Data for review:

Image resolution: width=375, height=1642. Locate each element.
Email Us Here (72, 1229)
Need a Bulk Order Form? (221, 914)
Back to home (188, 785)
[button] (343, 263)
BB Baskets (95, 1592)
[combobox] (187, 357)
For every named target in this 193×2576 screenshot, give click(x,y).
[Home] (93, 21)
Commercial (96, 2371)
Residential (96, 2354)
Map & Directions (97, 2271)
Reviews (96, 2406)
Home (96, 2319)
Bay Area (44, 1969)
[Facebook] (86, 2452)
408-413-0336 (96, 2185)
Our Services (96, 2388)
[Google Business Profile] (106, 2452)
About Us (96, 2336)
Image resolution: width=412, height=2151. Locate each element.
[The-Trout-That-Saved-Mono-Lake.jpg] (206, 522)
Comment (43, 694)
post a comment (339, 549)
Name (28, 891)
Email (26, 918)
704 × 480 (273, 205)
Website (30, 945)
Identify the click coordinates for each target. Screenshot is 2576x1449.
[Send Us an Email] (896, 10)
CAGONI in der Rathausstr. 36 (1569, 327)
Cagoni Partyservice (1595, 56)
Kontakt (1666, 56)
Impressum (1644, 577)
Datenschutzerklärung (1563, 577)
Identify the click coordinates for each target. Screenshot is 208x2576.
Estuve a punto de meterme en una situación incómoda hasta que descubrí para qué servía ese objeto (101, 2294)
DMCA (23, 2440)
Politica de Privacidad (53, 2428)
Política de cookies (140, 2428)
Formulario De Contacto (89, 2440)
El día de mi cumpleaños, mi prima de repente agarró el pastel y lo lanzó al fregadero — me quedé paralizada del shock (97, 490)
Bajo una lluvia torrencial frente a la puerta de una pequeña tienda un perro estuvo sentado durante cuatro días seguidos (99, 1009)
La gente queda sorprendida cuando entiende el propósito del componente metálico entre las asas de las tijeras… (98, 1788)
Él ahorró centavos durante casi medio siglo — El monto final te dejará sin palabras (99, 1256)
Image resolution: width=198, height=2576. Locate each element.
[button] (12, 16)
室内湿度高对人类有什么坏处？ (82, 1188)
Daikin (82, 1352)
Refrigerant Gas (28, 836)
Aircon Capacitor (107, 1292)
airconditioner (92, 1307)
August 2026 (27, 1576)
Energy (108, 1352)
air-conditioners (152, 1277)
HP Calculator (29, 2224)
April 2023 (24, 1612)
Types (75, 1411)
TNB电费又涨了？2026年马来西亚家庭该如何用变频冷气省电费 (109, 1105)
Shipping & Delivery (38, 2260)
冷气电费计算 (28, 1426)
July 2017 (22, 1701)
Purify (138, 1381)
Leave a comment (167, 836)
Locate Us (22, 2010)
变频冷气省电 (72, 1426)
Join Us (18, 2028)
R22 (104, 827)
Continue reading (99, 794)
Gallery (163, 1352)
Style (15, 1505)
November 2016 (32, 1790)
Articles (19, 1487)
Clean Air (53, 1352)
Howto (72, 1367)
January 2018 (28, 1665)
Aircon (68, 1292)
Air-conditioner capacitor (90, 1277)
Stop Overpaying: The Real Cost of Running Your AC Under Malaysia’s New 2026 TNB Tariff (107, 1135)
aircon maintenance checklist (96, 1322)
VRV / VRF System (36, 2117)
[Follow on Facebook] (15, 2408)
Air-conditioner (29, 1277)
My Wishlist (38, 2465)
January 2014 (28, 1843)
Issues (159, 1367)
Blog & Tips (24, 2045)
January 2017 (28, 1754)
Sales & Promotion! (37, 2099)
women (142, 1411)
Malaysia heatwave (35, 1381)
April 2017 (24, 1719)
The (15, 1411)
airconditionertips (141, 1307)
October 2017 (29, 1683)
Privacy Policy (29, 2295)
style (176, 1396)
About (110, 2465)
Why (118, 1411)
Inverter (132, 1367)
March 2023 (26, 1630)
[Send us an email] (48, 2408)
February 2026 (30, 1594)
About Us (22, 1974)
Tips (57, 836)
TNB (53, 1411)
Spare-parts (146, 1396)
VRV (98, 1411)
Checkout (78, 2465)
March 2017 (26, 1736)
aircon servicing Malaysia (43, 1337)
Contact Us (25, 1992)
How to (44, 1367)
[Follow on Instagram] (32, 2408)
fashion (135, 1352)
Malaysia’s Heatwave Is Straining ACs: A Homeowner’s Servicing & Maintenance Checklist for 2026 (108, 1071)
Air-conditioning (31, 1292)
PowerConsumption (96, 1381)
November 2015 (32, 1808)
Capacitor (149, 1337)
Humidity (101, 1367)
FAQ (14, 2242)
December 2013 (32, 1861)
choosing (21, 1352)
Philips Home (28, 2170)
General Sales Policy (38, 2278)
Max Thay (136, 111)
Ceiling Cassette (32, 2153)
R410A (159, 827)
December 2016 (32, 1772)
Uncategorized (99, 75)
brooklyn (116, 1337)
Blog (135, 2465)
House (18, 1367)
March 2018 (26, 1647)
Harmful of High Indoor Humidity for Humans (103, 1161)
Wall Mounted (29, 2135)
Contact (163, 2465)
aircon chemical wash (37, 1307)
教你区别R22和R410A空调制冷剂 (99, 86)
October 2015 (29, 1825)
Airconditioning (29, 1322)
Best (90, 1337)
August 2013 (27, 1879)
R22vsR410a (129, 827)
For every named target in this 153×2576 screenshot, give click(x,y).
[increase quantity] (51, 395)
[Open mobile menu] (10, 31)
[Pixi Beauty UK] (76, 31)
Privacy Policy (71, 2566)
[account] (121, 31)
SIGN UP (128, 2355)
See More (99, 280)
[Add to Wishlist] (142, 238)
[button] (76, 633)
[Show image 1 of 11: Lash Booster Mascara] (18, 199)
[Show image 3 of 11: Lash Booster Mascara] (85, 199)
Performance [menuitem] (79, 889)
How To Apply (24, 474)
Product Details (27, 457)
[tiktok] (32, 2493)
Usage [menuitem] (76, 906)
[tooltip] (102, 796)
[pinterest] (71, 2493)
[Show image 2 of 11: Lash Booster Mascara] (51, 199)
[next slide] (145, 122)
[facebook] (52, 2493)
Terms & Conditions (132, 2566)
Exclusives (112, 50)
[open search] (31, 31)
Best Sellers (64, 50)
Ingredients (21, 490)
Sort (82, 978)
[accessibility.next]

Task details:
Every entry must appear again in the answer, exactly as written.

Written solution:
Image resolution: width=375, height=1642. Locate each element.
Email Us Here (72, 1229)
Need a Bulk Order Form? (221, 914)
Back to home (188, 785)
[button] (343, 263)
BB Baskets (95, 1592)
[combobox] (187, 357)
For every named target in this 193×2576 screenshot, give click(x,y).
[Home] (93, 21)
Commercial (96, 2371)
Residential (96, 2354)
Map & Directions (97, 2271)
Reviews (96, 2406)
Home (96, 2319)
Bay Area (44, 1969)
[Facebook] (86, 2452)
408-413-0336 (96, 2185)
Our Services (96, 2388)
[Google Business Profile] (106, 2452)
About Us (96, 2336)
Image resolution: width=412, height=2151. Locate each element.
[The-Trout-That-Saved-Mono-Lake.jpg] (206, 522)
Comment (43, 694)
post a comment (339, 549)
Name (28, 891)
Email (26, 918)
704 × 480 (273, 205)
Website (30, 945)
Identify the click coordinates for each target. Screenshot is 2576x1449.
[Send Us an Email] (896, 10)
CAGONI in der Rathausstr. 36 (1569, 327)
Cagoni Partyservice (1595, 56)
Kontakt (1666, 56)
Impressum (1644, 577)
Datenschutzerklärung (1563, 577)
Identify the click coordinates for each target. Screenshot is 208x2576.
Estuve a punto de meterme en una situación incómoda hasta que descubrí para qué servía ese objeto (101, 2294)
DMCA (23, 2440)
Politica de Privacidad (53, 2428)
Política de cookies (140, 2428)
Formulario De Contacto (89, 2440)
El día de mi cumpleaños, mi prima de repente agarró el pastel y lo lanzó al fregadero — me quedé paralizada del shock (97, 490)
Bajo una lluvia torrencial frente a la puerta de una pequeña tienda un perro estuvo sentado durante cuatro días seguidos (99, 1009)
La gente queda sorprendida cuando entiende el propósito del componente metálico entre las asas de las tijeras… (98, 1788)
Él ahorró centavos durante casi medio siglo — El monto final te dejará sin palabras (99, 1256)
Image resolution: width=198, height=2576. Locate each element.
[button] (12, 16)
室内湿度高对人类有什么坏处？ (82, 1188)
Daikin (82, 1352)
Refrigerant Gas (28, 836)
Aircon Capacitor (107, 1292)
airconditioner (92, 1307)
August 2026 (27, 1576)
Energy (108, 1352)
air-conditioners (152, 1277)
HP Calculator (29, 2224)
April 2023 (24, 1612)
Types (75, 1411)
TNB电费又涨了？2026年马来西亚家庭该如何用变频冷气省电费 (109, 1105)
Shipping & Delivery (38, 2260)
冷气电费计算 (28, 1426)
July 2017 (22, 1701)
Purify (138, 1381)
Leave a comment (167, 836)
Locate Us (22, 2010)
变频冷气省电 (72, 1426)
Join Us (18, 2028)
R22 (104, 827)
Continue reading (99, 794)
Gallery (163, 1352)
Style (15, 1505)
November 2016 (32, 1790)
Articles (19, 1487)
Clean Air (53, 1352)
Howto (72, 1367)
January 2018 (28, 1665)
Aircon (68, 1292)
Air-conditioner capacitor (90, 1277)
Stop Overpaying: The Real Cost of Running Your AC Under Malaysia’s New 2026 TNB Tariff (107, 1135)
aircon maintenance checklist (96, 1322)
VRV / VRF System (36, 2117)
[Follow on Facebook] (15, 2408)
Air-conditioner (29, 1277)
My Wishlist (38, 2465)
January 2014 (28, 1843)
Issues (159, 1367)
Blog & Tips (24, 2045)
January 2017 (28, 1754)
Sales & Promotion! (37, 2099)
women (142, 1411)
Malaysia heatwave (35, 1381)
April 2017 (24, 1719)
The (15, 1411)
airconditionertips (141, 1307)
October 2017 (29, 1683)
Privacy Policy (29, 2295)
style (176, 1396)
About (110, 2465)
Why (118, 1411)
Inverter (132, 1367)
March 2023 (26, 1630)
[Send us an email] (48, 2408)
February 2026 (30, 1594)
About Us (22, 1974)
Tips (57, 836)
TNB (53, 1411)
Spare-parts (146, 1396)
VRV (98, 1411)
Checkout (78, 2465)
March 2017 (26, 1736)
aircon servicing Malaysia (43, 1337)
Contact Us (25, 1992)
How to (44, 1367)
[Follow on Instagram] (32, 2408)
fashion (135, 1352)
Malaysia’s Heatwave Is Straining ACs: A Homeowner’s Servicing & Maintenance Checklist for 2026 (108, 1071)
Air-conditioning (31, 1292)
PowerConsumption (96, 1381)
November 2015 (32, 1808)
Capacitor (149, 1337)
Humidity (101, 1367)
FAQ (14, 2242)
December 2013 (32, 1861)
choosing (21, 1352)
Philips Home (28, 2170)
General Sales Policy (38, 2278)
Max Thay (136, 111)
Ceiling Cassette (32, 2153)
R410A (159, 827)
December 2016 (32, 1772)
Uncategorized (99, 75)
brooklyn (116, 1337)
Blog (135, 2465)
House (18, 1367)
March 2018 (26, 1647)
Harmful of High Indoor Humidity for Humans (103, 1161)
Wall Mounted (29, 2135)
Contact (163, 2465)
aircon chemical wash (37, 1307)
教你区别R22和R410A空调制冷剂 (99, 86)
October 2015 (29, 1825)
Airconditioning (29, 1322)
Best (90, 1337)
August 2013 (27, 1879)
R22vsR410a (129, 827)
For every named target in this 153×2576 screenshot, give click(x,y).
[increase quantity] (51, 395)
[Open mobile menu] (10, 31)
[Pixi Beauty UK] (76, 31)
Privacy Policy (71, 2566)
[account] (121, 31)
SIGN UP (128, 2355)
See More (99, 280)
[Add to Wishlist] (142, 238)
[button] (76, 633)
[Show image 1 of 11: Lash Booster Mascara] (18, 199)
[Show image 3 of 11: Lash Booster Mascara] (85, 199)
Performance [menuitem] (79, 889)
How To Apply (24, 474)
Product Details (27, 457)
[tiktok] (32, 2493)
Usage [menuitem] (76, 906)
[tooltip] (102, 796)
[pinterest] (71, 2493)
[Show image 2 of 11: Lash Booster Mascara] (51, 199)
[next slide] (145, 122)
[facebook] (52, 2493)
Terms & Conditions (132, 2566)
Exclusives (112, 50)
[open search] (31, 31)
Best Sellers (64, 50)
Ingredients (21, 490)
Sort (82, 978)
[accessibility.next]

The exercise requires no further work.